Workplace Violence in Illinois

February 7th, 2008 Posted by Amelia

A deadly shooting at a suburban Illinois strip mall is just the latest in a months-long series of shootings in the workplace.

Although federal statistics for 2007 show that workplace violence is down, a number of very high-profile incidents belie that trend.

On February 2, a gunman attempted to rob a Lane Bryant women’s clothing store in Tinley Park, a middle-class suburb southwest of Chicago.  The robbery apparently went wrong, and the gunman killed herded five women into the back room of the store before killing them execution-style.

The shooting occurred about 10:30 am. Police shut down the mall and searched the stores, but were not immediately able to locate the gunman.

The victims were identified as shoppers and workers aged 22 to 37.

One victim, Carrie Hudek Chiuso, 33, was a high-school social worker from Frankfort, Illinois who was shopping. Frankfort is a far-south suburb of Chicago. Students at Homewood-Flossmoor High School had counselor’s available to talk with about the death of the well-loved counselor. Ironically, this is exactly the type of team that Chiuso would have led, in the past.
The gunman apparently targeted a women’s clothing store specifically to reduce the chances that he would have to deal with male employees or customers.

Nationwide, according the Bureau of Labor Statistics, murders at work decreased from 200 per year in the early 1990s to just 94 in 2006. However, a number of recent violent incidents show that employers still need to be aware of violence in the workplace.

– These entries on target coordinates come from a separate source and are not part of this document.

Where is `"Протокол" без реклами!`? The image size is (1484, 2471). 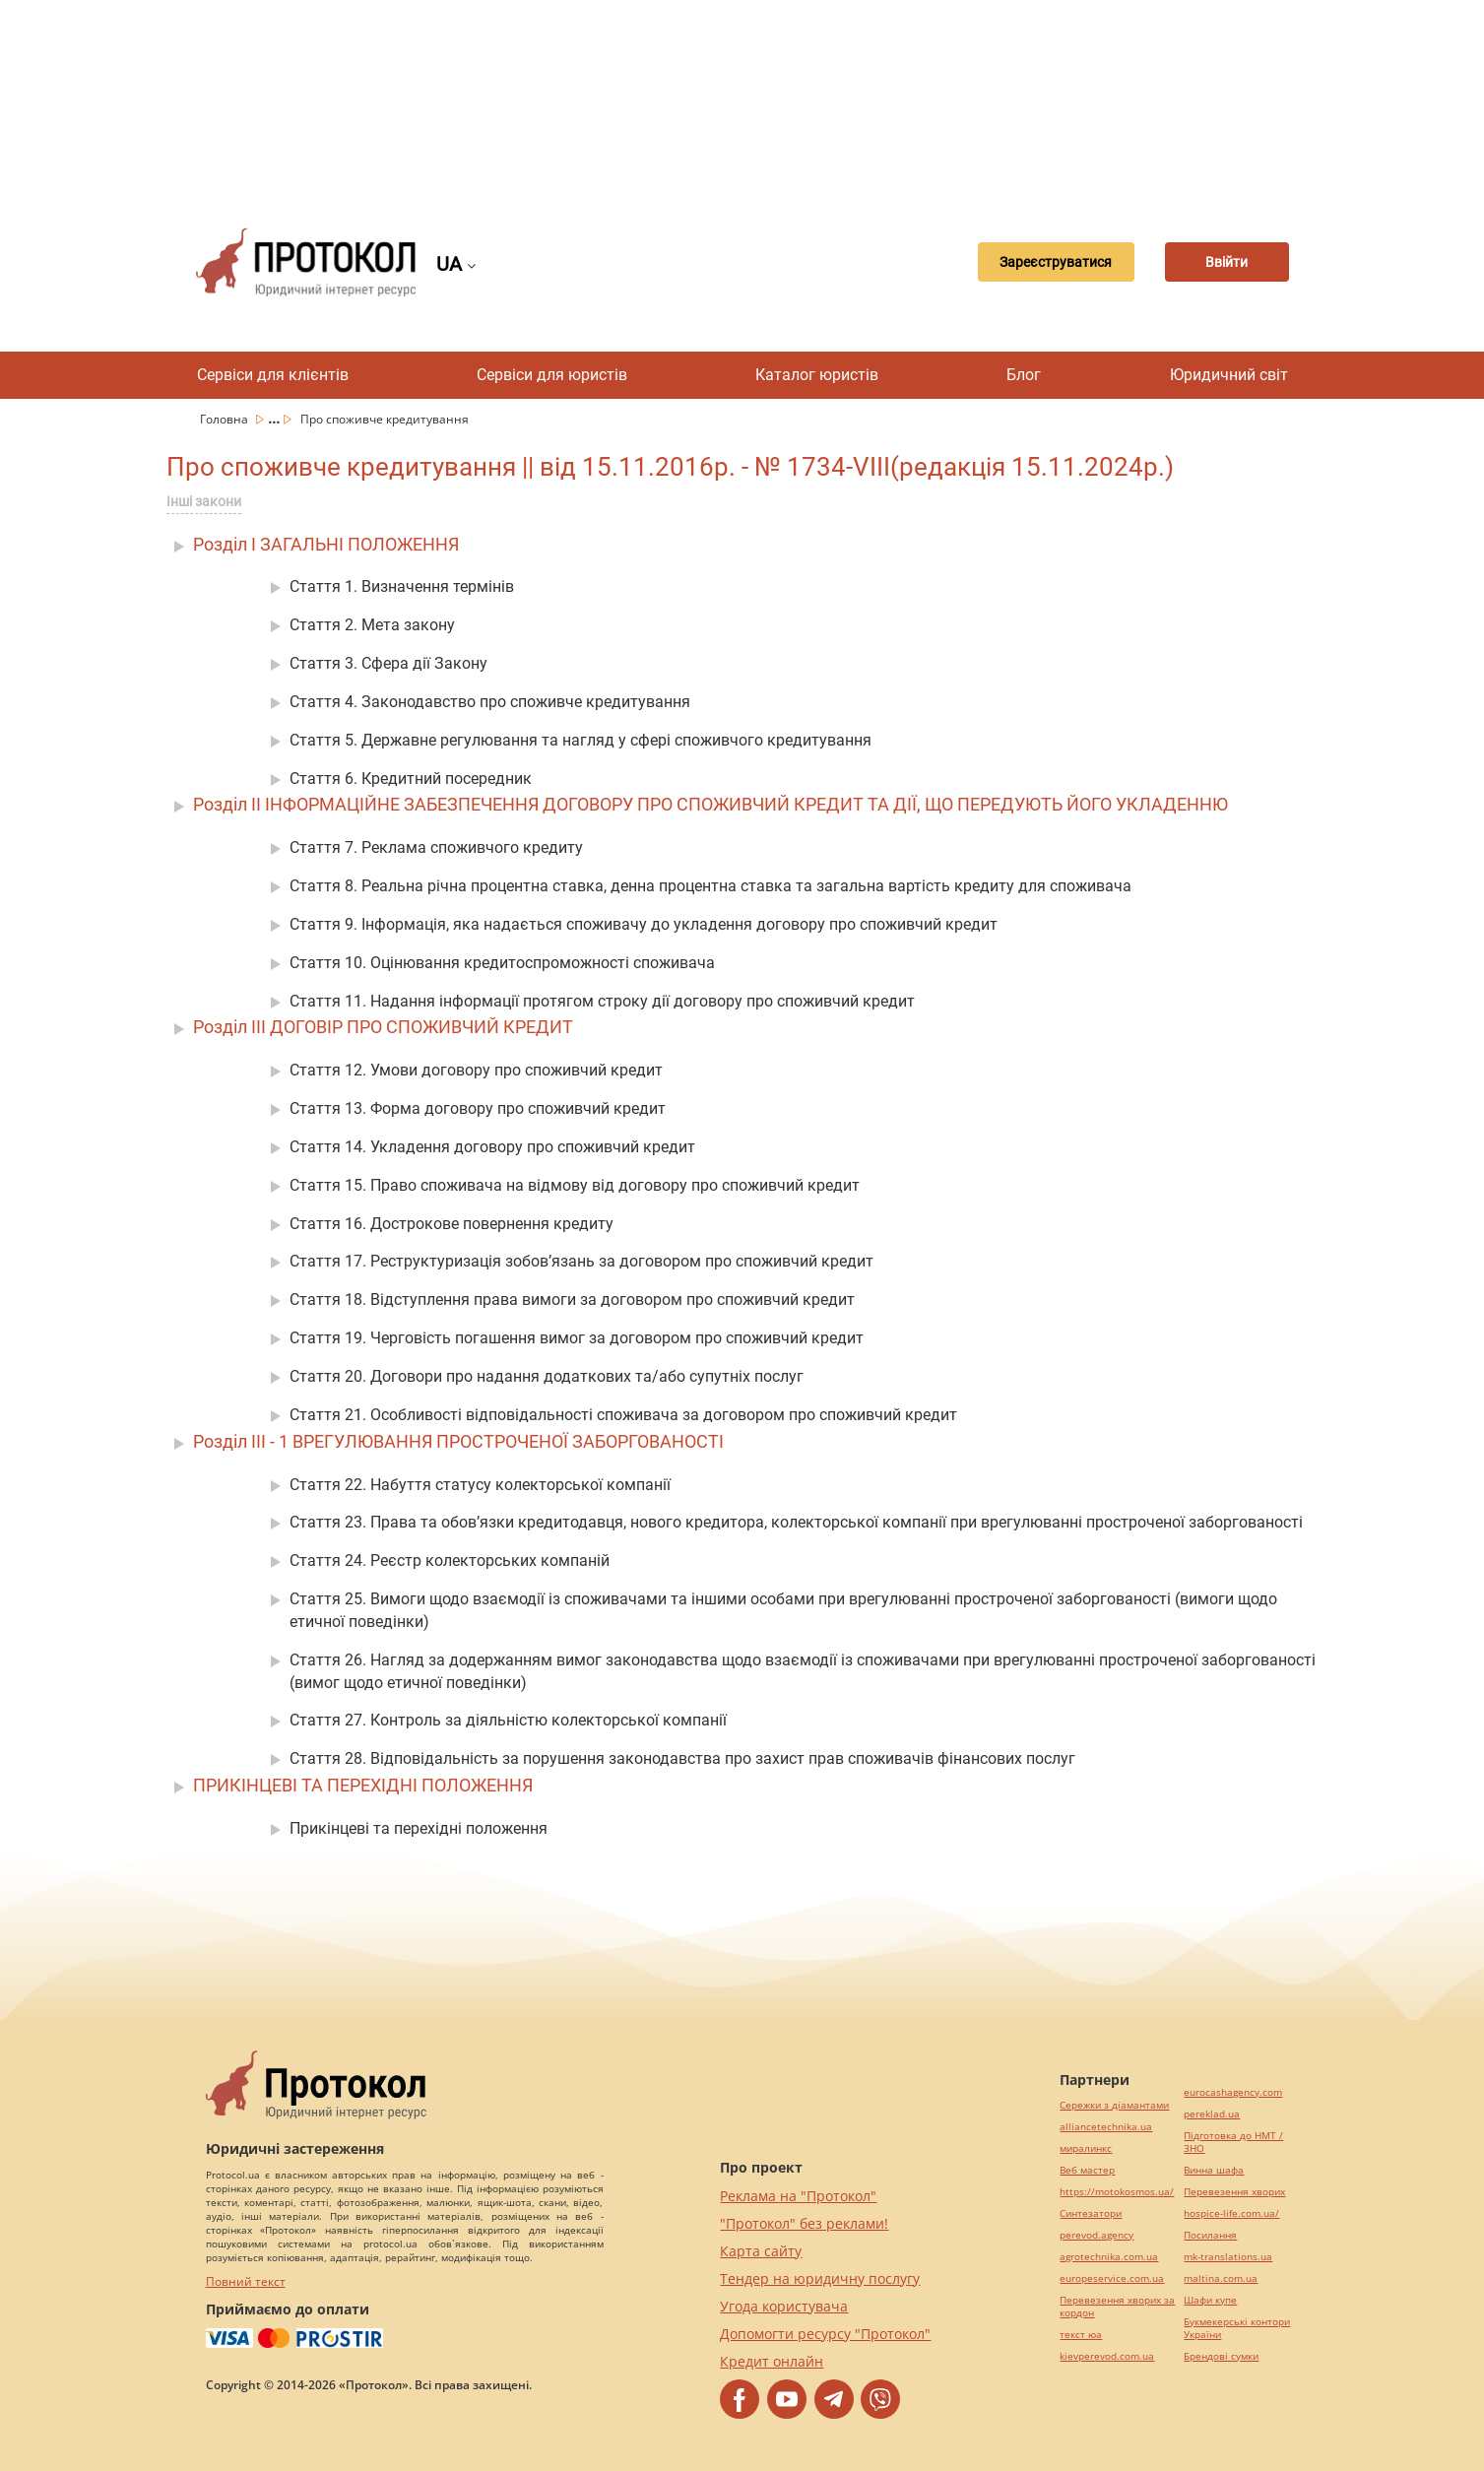 "Протокол" без реклами! is located at coordinates (804, 2223).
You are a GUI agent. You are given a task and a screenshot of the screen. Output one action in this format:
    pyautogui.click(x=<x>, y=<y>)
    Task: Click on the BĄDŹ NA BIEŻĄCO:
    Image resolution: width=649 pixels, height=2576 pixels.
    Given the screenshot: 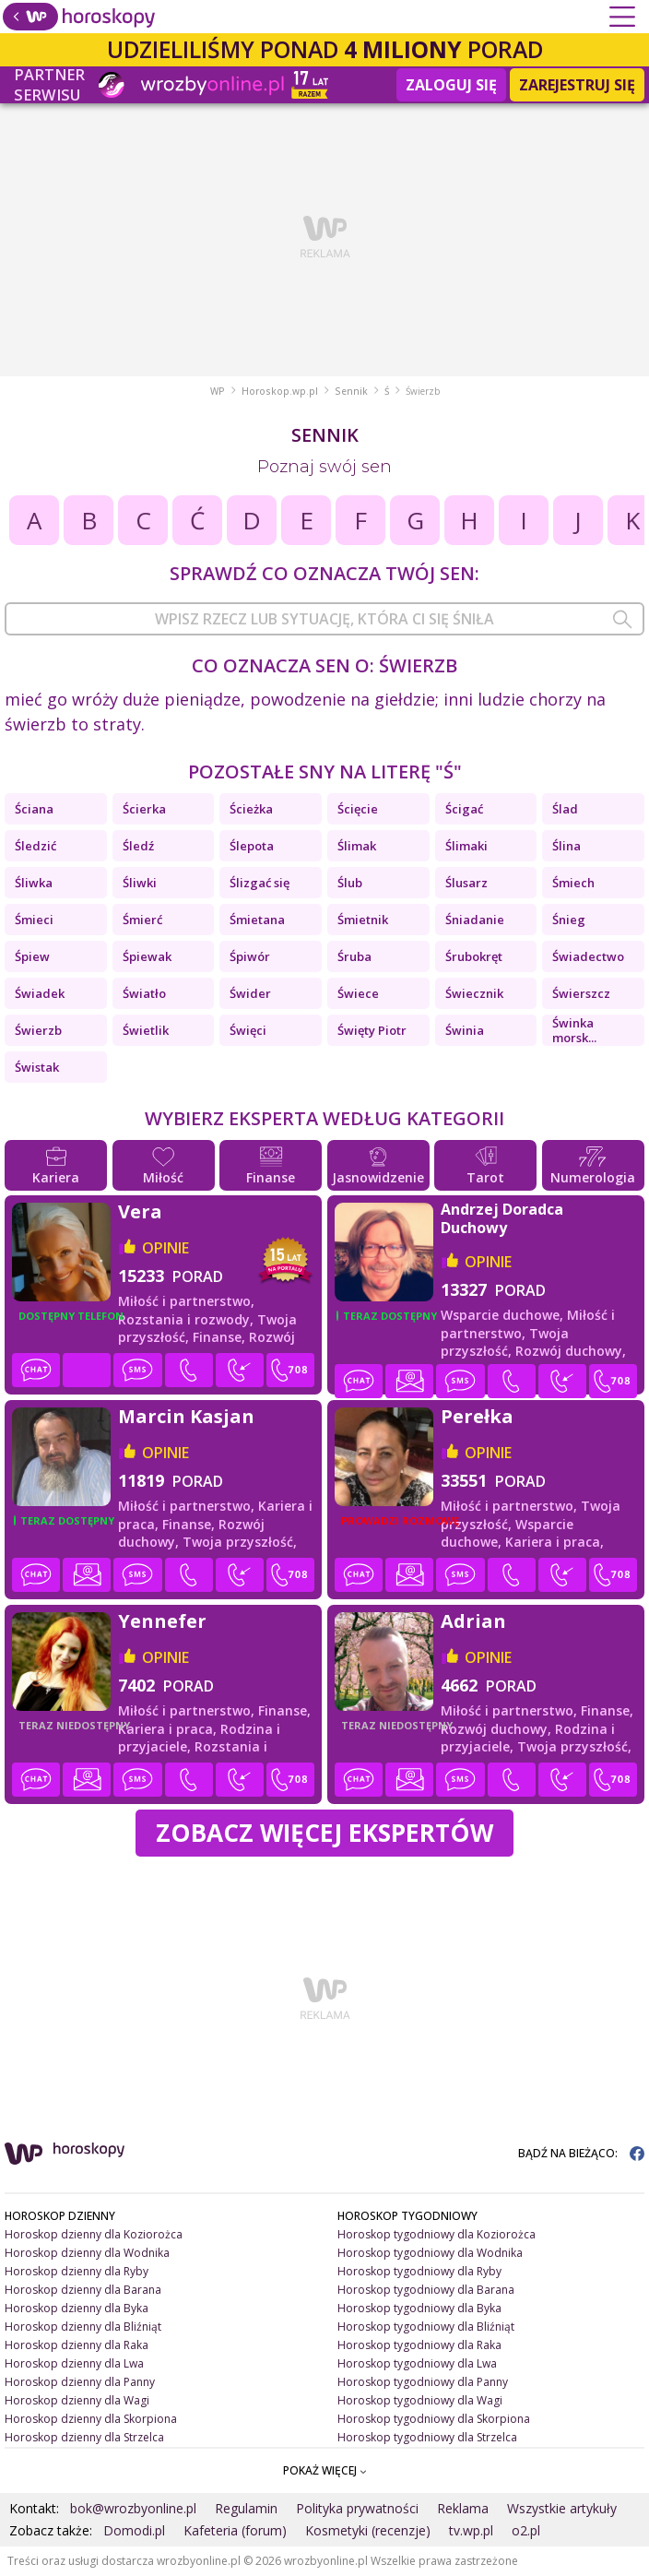 What is the action you would take?
    pyautogui.click(x=581, y=2153)
    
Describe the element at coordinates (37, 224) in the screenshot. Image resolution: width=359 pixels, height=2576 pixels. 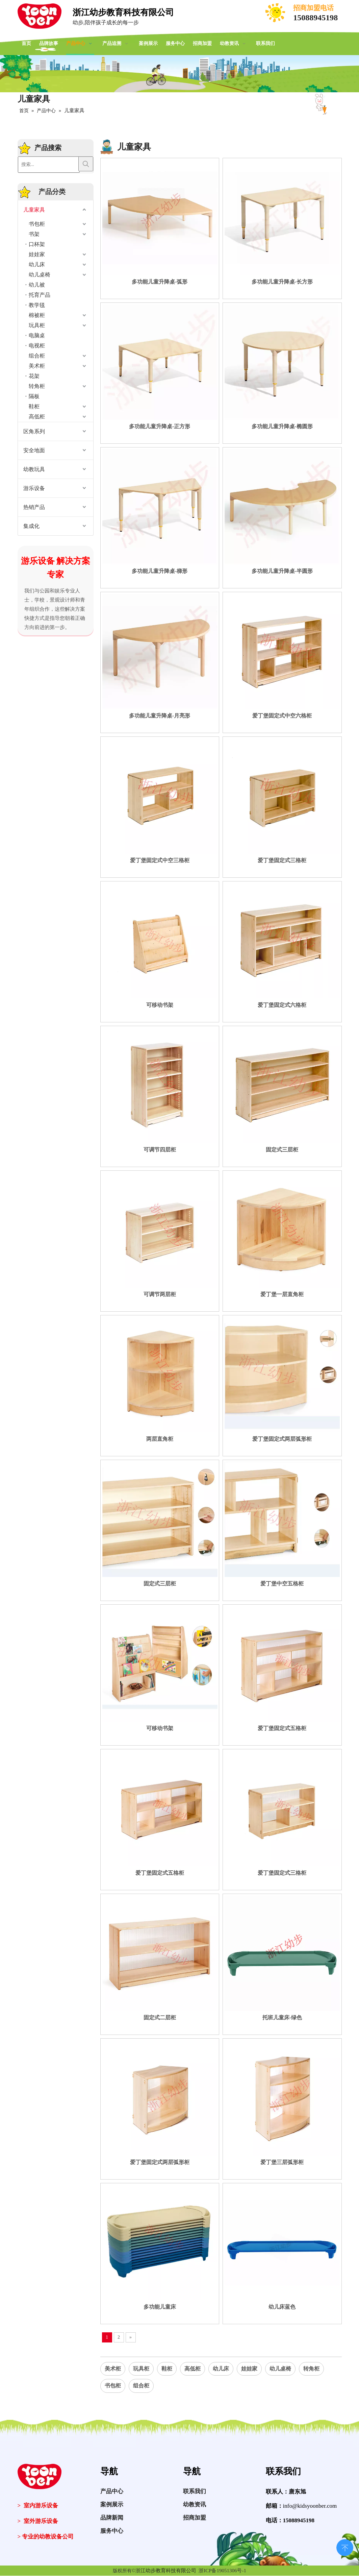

A 10-hour standoff on October 5, 2007 ended when a gunman in a downtown law office in Alexandria, Louisiana was shot and killed by police. The episode was one of several cases of workplace violence in past months. The 63-year-old retired city maintenance worker killed two people, including the son of one of the attorneys and a postal worker who happened to be delivering mail in the building at the time.

Alexandria mayor Jacques Roy said police got into the building after using explosives, and John Ashley, the gunman, died in a shootout. Ashley battled police attempts to rescue the law office staff. Finally two workers, both injured, managed to elude the gunman and escape, and police rescued a third. Injured were two attorneys – one of them the father of one of those murdered – and a legal secretary.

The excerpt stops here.